David M. Withall graduated with an M. Chem. in chemistry with industrial training from the University of Warwick in 2010 and completed Ph.D. studies on the biosynthesis of streptorubin B at the same institution under the supervision of Professor Greg Challis in 2014. He is currently a postdoctoral fellow at Rothamsted Research with Dr. Mike Birkett and Professor John Pickett. He was the recipient of a Briggs scholarship from the Royal Society of Chemistry (2010–2013).

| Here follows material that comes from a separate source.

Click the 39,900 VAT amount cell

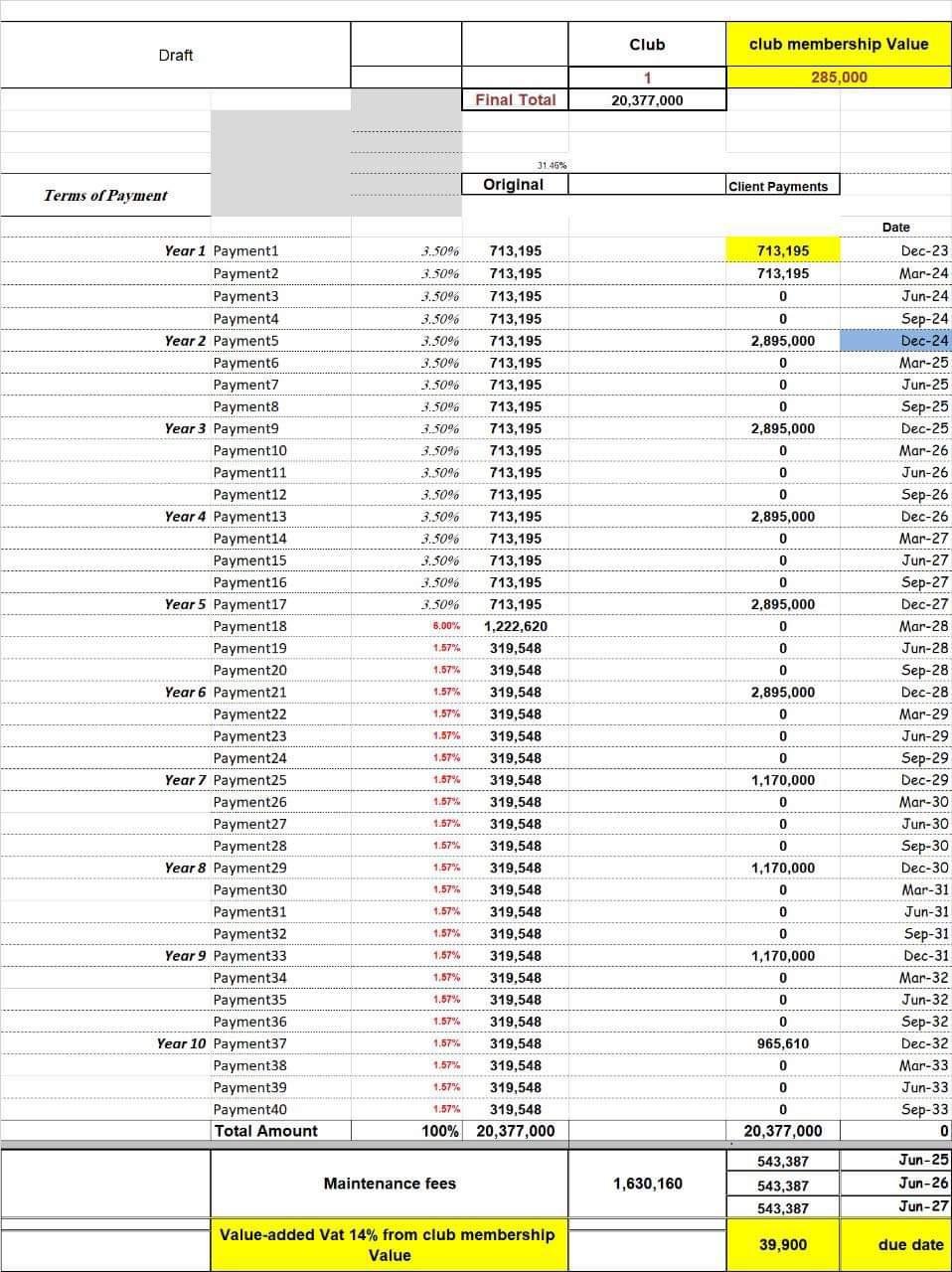point(782,1245)
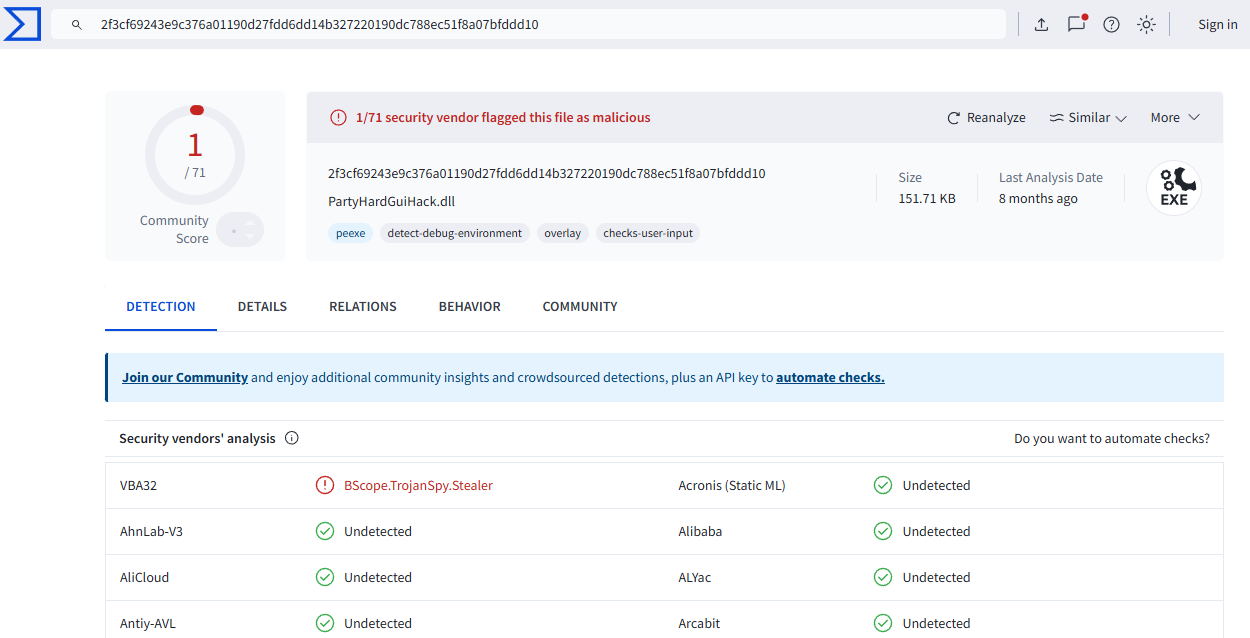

Gregory L. Challis was born in the United Kingdom in 1973. He graduated with a B.Sc. in chemistry from Imperial College London in 1994 and was awarded a Ph.D. by the University of Oxford in 1998, for research carried out under the supervision of Professor Sir Jack Baldwin. After postdoctoral studies as a Wellcome Trust International Prize travelling research fellow with Professor Craig Townsend at Johns Hopkins University and with Professor Keith Chater at the John Innes Center, he joined the faculty of the University of Warwick in 2001. Greg’s research interests encompass the discovery, biosynthesis, bioengineering, and mechanism of action of bioactive natural products. He is the recipient of the Royal Society of Chemistry’s Meldola Medal (2002) and Hickinbottom Award (2009), the Fleming Prize of the Microbiology Society (2007), and the Gabor Medal (2009) and a Wolfson Research Merit Award (2013–2018) from the Royal Society.

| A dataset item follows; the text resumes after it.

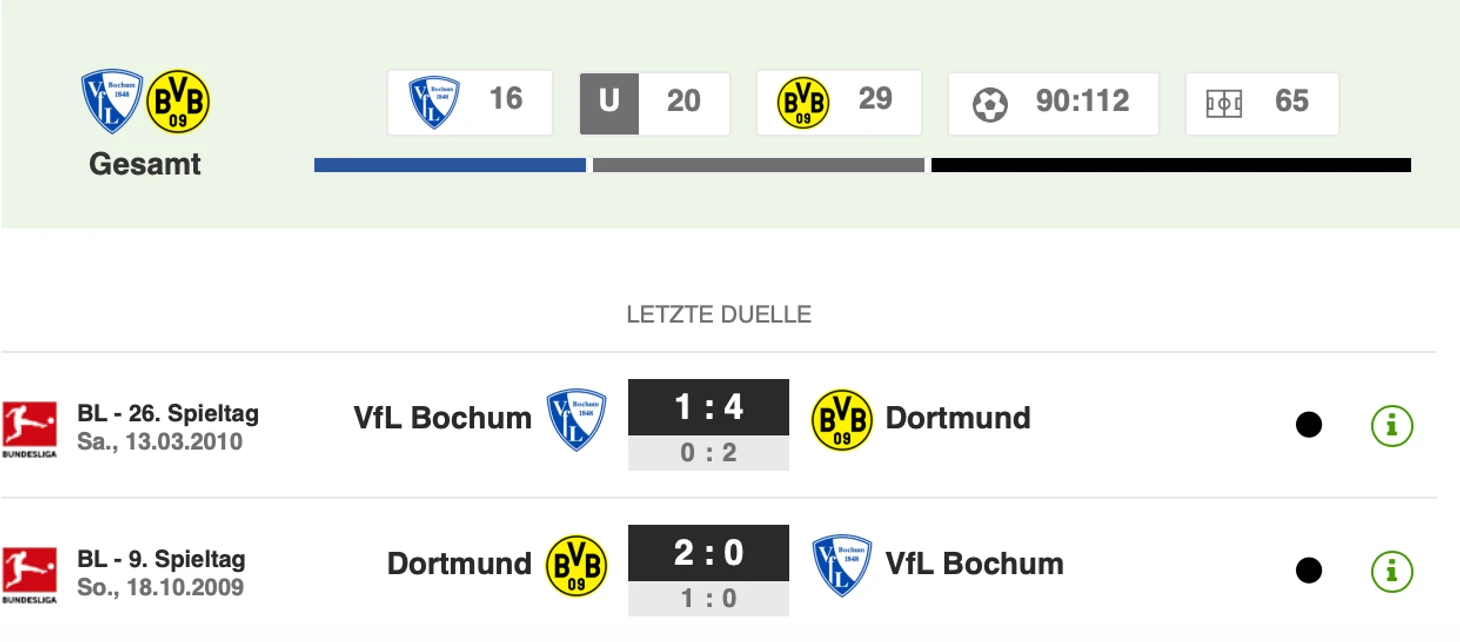The image size is (1460, 642).
Task: Open info icon for 18.10.2009 match
Action: click(1391, 571)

Regan J. Thomson was born in New Zealand in 1976 and received his Ph.D. in 2003 at The Australian National University, working with Professor Lewis N. Mander. Following postdoctoral studies with Professor David A. Evans at Harvard University, he joined the faculty at Northwestern University in 2006. Regan’s research interests include reaction development, total synthesis, natural product discovery and biosynthesis, and atmospheric chemistry. He is the recipient of an NSF Career Award (2009), an Amgen Young Investigator Award (2010), an Illinois Division American Cancer Society Research Scholar Award (2012), and a Novartis Chemistry Lectureship (2015–2016).
The authors declare no competing financial interest.